In the year of Sandinista! (it came out late in December), Adrian Sherwood is twenty years old in London, with his new creation On-U Sound, many friends who play music, and a clear idea of the future.
It is a particular interpretation of no future because it involves activism: the future is here, it is this.

The New Age Steppers are a collective of punk friends who enjoy playing Jamaican music. Among them are people from the Slits and the Pop Group (this shows how little nihilism is involved).
Sherwood is the guy who organizes and orchestrates the jams, reworks them, and abstracts them; he isolates the components and interrogates them one by one, bending them to his will through the mixer. He reassembles them, staining them with his suggestions.
We feel the masochistic pleasure of being conquered, the sadistic pleasure of dissecting the conqueror.
He derives a concept of dub that, like a marble, rolls in the groove of a future he has just begun to trace: that he will continue to trace for forty years, and for who knows how many more.
It's a matter of charisma, technical skill, taste.
It is the most obvious answer, and the closest to the truth, to what can us white people give to this music? An updated discontent, a new sense of rudimentality, but with fashionable polish for the parties of the new decade. In practice, just trouble.

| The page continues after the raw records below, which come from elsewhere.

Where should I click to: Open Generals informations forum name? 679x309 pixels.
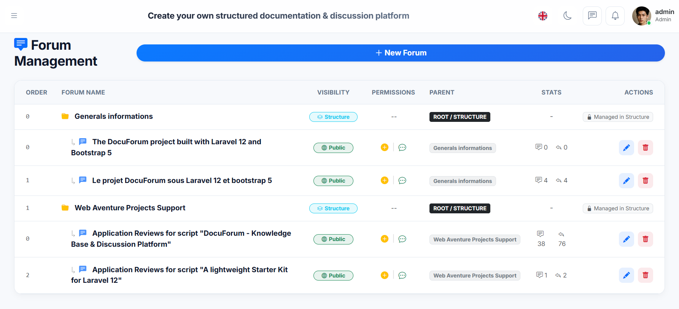pyautogui.click(x=113, y=117)
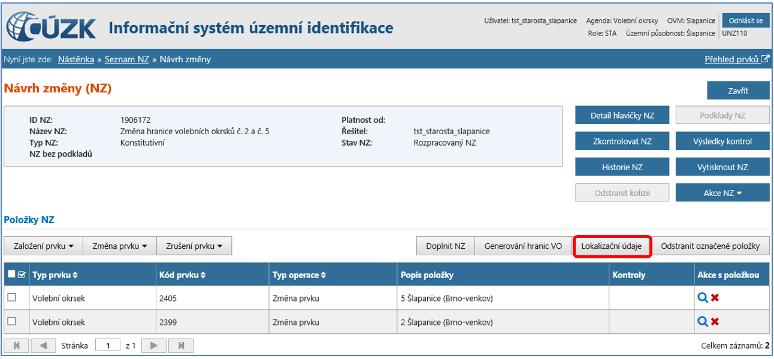Remove item 2399 with red X icon
Screen dimensions: 774x359
click(715, 321)
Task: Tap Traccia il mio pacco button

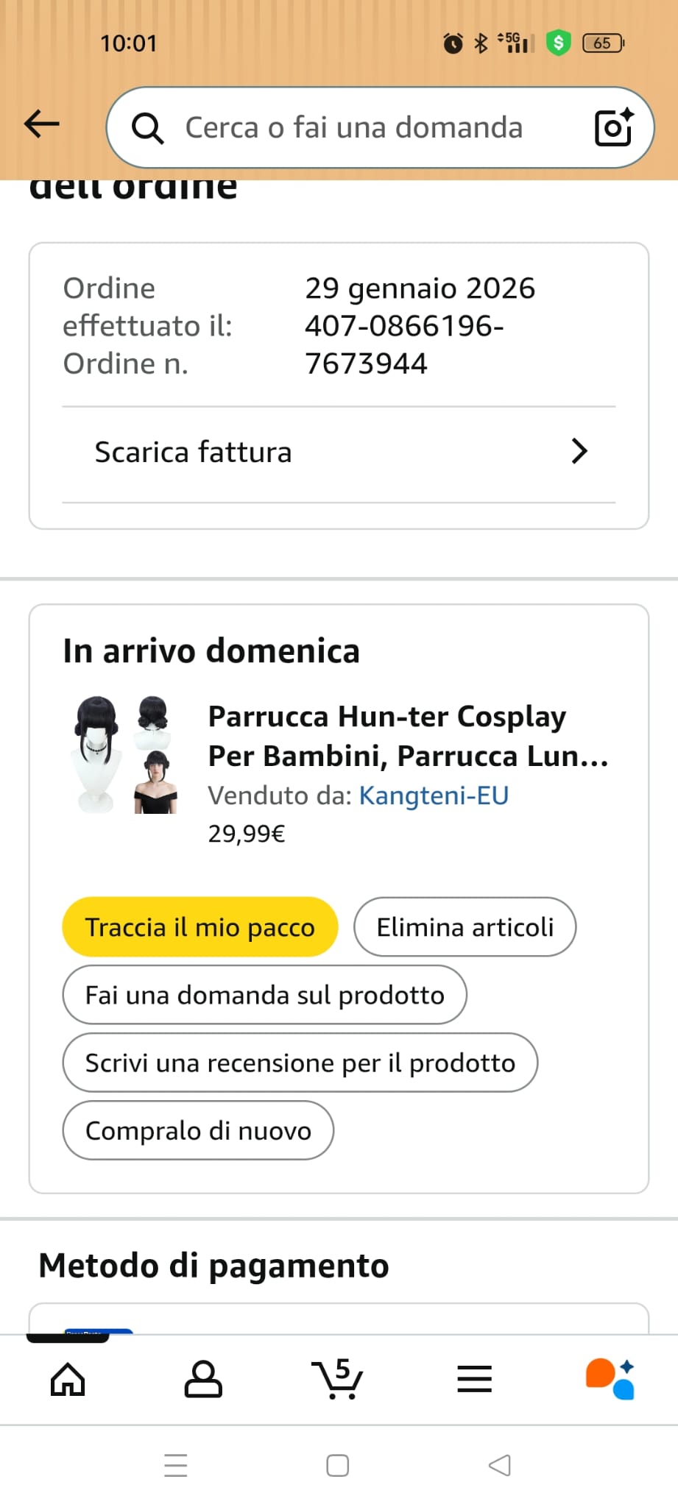Action: click(200, 927)
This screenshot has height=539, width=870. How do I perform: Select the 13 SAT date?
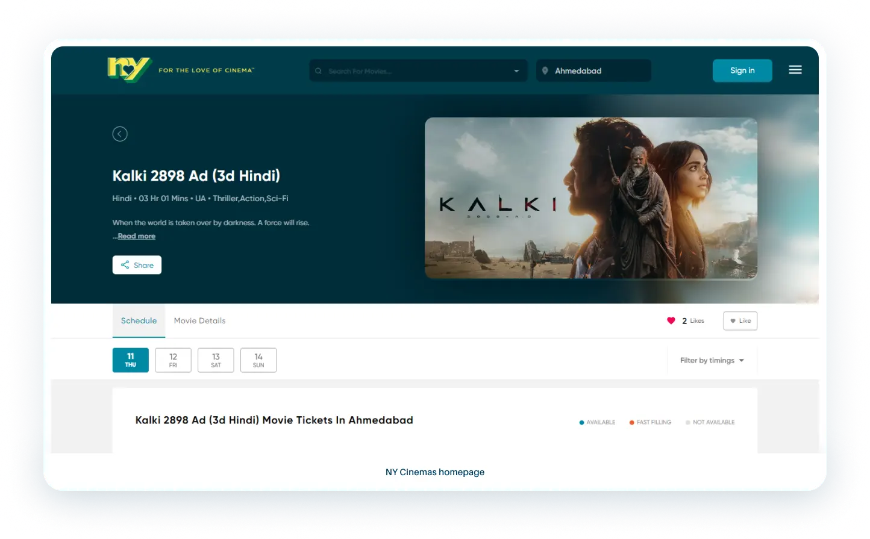click(216, 360)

The coexistence of Ari Up's soprano talent, which in Sherwood's hands becomes a siren and a violin, and Mark Stewart's visionary anti-capitalism (on this topic, read a beautiful piece by Mark Fisher here), polarized by steady basses in the foreground and passing echoes in the background, is both the culmination and the turning point of English punk at the beginning of the '80s.
The vanishing point, in both the perspective and escapism sense, the rest of the urban guerrilla, the punk who escapes from the job of doing punk and from canonization, but not from his responsibilities; and in his off time, he continues to reason, to stay in the world.

[already on malemale.eu for the general public]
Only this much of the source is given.